Maximising adaptations

To improve adaptations, an intervention should focus on maximising PGC-1α levels. Peroxisome proliferator-activated receptor gamma coactivator 1 alpha (PGC-1α) is the main mediator for endurance adaptations. This includes; mitochondrial biogenesis which is the rate cells increase, angiogenesis which produces new blood cells and fat oxidation which is used for energy (Bar, 2014). Increasing mitochondrial biogenesis, angiogenesis and fat oxidation will therefore improve performance.     

HIT sessions & Mechanisms

High intensity interval training has been shown to increase maximal aerobic speed. A study experimented with 16 trained male runners who had a VO_{2 max} of 55 ml· kg-¹·min-¹ and carried out a field based maximal sprinting (4-7 bouts, 30 seconds max sprinting with four minutes recovery three times a week). It found a 42% increase in maximal aerobic speed in the first fourteen days (p<0.001). It is important to note that the proposed mechanics were because of an increase in citrate synthase and glycolytic enzymes (Zinner et al., 2016). It could be recommended that the study carries out a more effective VO2 max test as this would improve accuracy of the results. A control group may have also improved reliability (Koral, Oranchuk, Herrera & Millet, 2017). Moreover, a disadvantage of HIT training would be down to the risk of injury and the increase in metabolic stress.  

↑ AMPK + p38 MAPK

↑ PGC‐1α levels post exercise

Mitochondrial biogenesis

Which gives a greater oxidative phosphorylation and an improved capacity to utilize fatty acids during exercise.

## Using the information
1) In the text on endurance training adaptations, what increase in maximal aerobic speed did the study of trained male runners find in the first fourteen days?
2) Write what comes next in the text on endurance training adaptations, starting after its final sentence.

## Dataset section
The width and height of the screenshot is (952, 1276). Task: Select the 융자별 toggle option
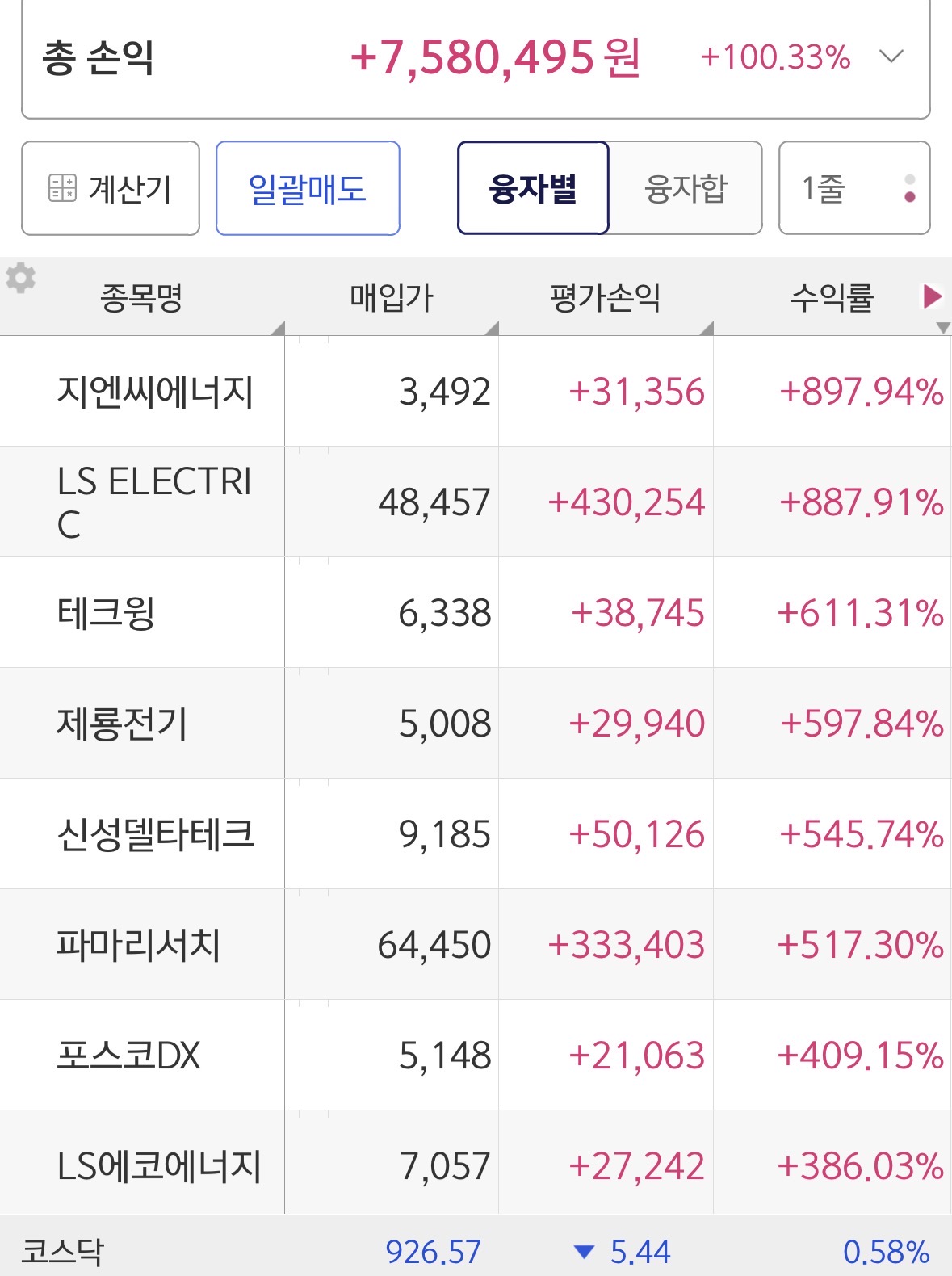point(533,188)
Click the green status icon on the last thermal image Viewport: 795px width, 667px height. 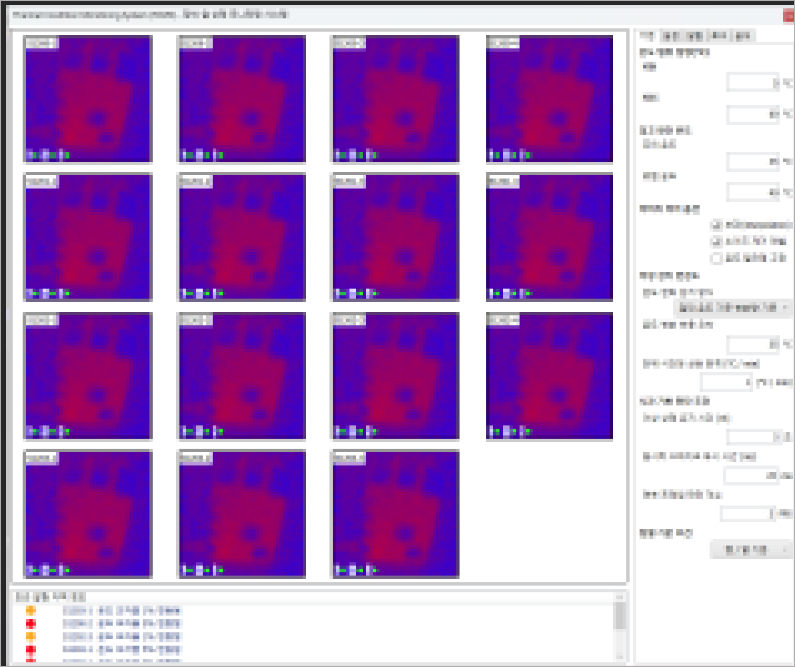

## Responses to the tasks
1) A 42% increase.

2)
It can therefore be recommended that anyone training for an ultra-marathon, uses HIT sessions during training. It can involve maximal uphill sprints (6 x 30 seconds with 4 minutes recovery three times per week). Uphill running increases energy cost (Vernillo et al., 2017), it demands more in the lower limbs from the incline which causes more activity in the quadriceps and hamstrings which will be beneficial as it will strengthen the leg muscles allowing to become more adapted to the event.

Fasted sessions 

Fasted and low glycogen training increases AMPK and p38 MAPK which therefore increases PGC-1α levels. A study by Jeukendrup (2017) examined 20 males over four weeks. It involved running at 75% VO_{2 max} for 60-90 minutes in duration. Citrate synthase increased by 47% and β-hydroxyacyl coenzyme A dehydrogenase increased by 34% in fasted individuals (P < 0.05). This has been associated with the increase of oxidative capacity and an increase in fat utilisation. A recommendation would be for athletes/clients to have long sessions (60 minutes plus) before breakfast but at low intensity. It is appropriate to have caffeine during the fasted running, it has been advised 3 mg·kg⁻¹ caffeine at least 15 minutes before (Goldstein, 2010).  

References:

Baar, K. (2014). Using Molecular Biology to Maximize Concurrent Training. Sports Medicine, 44(S2), 117-125.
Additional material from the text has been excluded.